ENTRIES SHOWN section start

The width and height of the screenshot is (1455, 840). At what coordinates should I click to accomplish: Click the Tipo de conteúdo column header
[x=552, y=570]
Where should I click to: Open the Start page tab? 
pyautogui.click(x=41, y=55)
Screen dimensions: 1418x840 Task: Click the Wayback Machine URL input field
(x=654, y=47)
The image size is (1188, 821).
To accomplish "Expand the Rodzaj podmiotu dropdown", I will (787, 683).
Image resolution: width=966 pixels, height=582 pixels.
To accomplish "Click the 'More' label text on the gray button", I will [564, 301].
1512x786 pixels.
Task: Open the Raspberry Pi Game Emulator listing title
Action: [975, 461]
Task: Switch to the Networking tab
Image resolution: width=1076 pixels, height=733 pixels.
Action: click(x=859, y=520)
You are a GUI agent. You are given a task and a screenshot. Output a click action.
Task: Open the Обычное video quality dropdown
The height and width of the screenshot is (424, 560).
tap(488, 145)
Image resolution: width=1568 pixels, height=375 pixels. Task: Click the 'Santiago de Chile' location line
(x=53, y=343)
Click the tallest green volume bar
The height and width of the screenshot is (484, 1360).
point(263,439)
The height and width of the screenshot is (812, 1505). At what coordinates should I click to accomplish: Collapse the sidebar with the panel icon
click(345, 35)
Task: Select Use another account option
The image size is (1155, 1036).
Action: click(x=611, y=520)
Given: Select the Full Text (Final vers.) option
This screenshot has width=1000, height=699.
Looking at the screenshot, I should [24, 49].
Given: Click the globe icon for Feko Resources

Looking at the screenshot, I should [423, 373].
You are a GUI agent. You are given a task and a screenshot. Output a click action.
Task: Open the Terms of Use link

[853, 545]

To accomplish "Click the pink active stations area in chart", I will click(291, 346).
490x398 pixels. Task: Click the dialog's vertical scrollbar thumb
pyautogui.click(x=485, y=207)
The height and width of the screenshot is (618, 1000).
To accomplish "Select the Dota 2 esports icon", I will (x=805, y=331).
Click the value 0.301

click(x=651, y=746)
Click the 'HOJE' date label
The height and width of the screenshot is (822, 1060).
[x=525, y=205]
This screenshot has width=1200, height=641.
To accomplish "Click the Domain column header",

ENTRIES SHOWN section end

WORK INSTRUCTIONS:
Exact reproduction is required. Give the lines of the data from its first line through the line containing "Image resolution: width=966", and no others.

YOUR RESPONSE:
The width and height of the screenshot is (1455, 840). At what coordinates should I click to accomplish: Click the Tipo de conteúdo column header
[x=552, y=570]
Where should I click to: Open the Start page tab? 
pyautogui.click(x=41, y=55)
Screen dimensions: 1418x840 Task: Click the Wayback Machine URL input field
(x=654, y=47)
The image size is (1188, 821).
To accomplish "Expand the Rodzaj podmiotu dropdown", I will (787, 683).
Image resolution: width=966 pixels, height=582 pixels.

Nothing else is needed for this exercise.